The Fryeburg Free Press is a News Letter for the Greater Conway - Fryeburg - Western Maine Area. Mike Corthell, Editor & Publisher
Thursday, March 21, 2013
Council on American–Islamic Relations Intervenes in School Bullying Case
CAIR DEFENDS TALIBAN, HAMAS AGAINST BULLYING CHARGE
Teacher accused of being 'racist' for citing terrorist groups
Mike Corthell, Editor
It’s become mandatory for public school teachers to discuss bullying with students, but when Mary Janda offered a couple of examples of world-class bullies, she drew the ire of a national organization that is now calling for a federal investigation.

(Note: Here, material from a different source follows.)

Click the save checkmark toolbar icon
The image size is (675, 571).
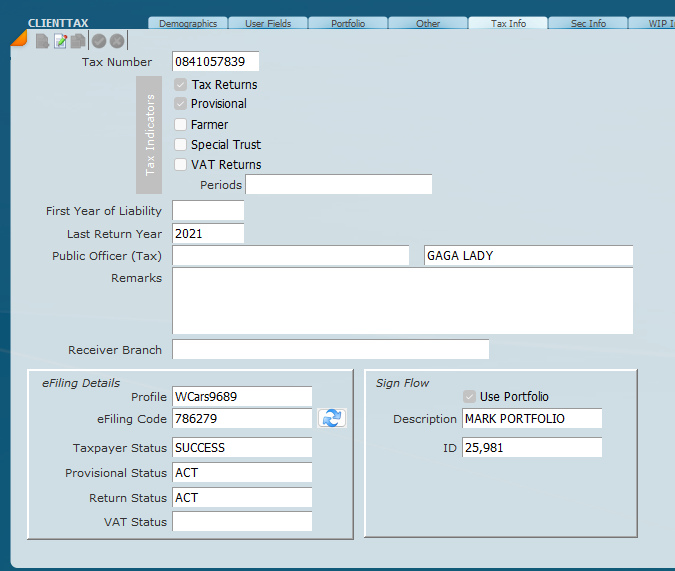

Janda, who has taught for 21 years at Concrete Middle School in the foothills of the Cascade Mountains in Western Washington state, pointed to the Palestinian terrorist group Hamas and the Taliban as organizations that use violence to “bully people.”
A student whose father is a Muslim was offended by her illustration, and now the notorious Council on American-Islamic Relations has intervened.
Ironically, although CAIR often is called upon as a defender of civil rights, the Justice Department says the organization was formed by members of Hamas in 1993 to put a friendly face on the Muslim Brotherhood in the U.S. In 2007, federal prosecutors named CAIR an unindicted co-conspirator in a plot to fund Hamas.
The Oct. 29 classroom incident in Concrete, Wash., came to light a month later when the district received a letter from CAIR. The district said the student and her parents never filed a complaint directly with school officials.
Last month, CAIR’s Washington state branch called for a federal investigation, alleging Janda made “racist” remarks about Muslims, KOMO-TV in Seattle reported.
CAIR called on the Department of Justice to step in, KOMO said, charging the Concrete School District didn’t do enough to investigate the comments.
CAIR-Washington announced March 6 that it was going ahead with its own investigation to see if Janda’s alleged offense was “part of a larger pattern of biased education.”
CAIR submitted a public records request to the Concrete School District for information “regarding curriculum, approved texts and materials, internal correspondence, and past complaints against the district.”
“Often one complaint is indicative of a larger pattern of biased education,” said CAIR-Washington’s civil rights coordinator, Jennifer Gist, in a statement. “We are requesting public records from the district to review their materials and past complaints, in an effort to analyze the quality of equal education it affords its students.”
‘We’re not a bunch of racists’
The school district stands behind Janda, calling CAIR’s charge “false information” that was taken out of context. Janda issued a statement explaining that in her Oct. 29 presentation, she was “not talking about Muslims and Arabs in general.”
Janda said she was surprised CAIR filed a complaint without contacting her to get her account of the class discussion.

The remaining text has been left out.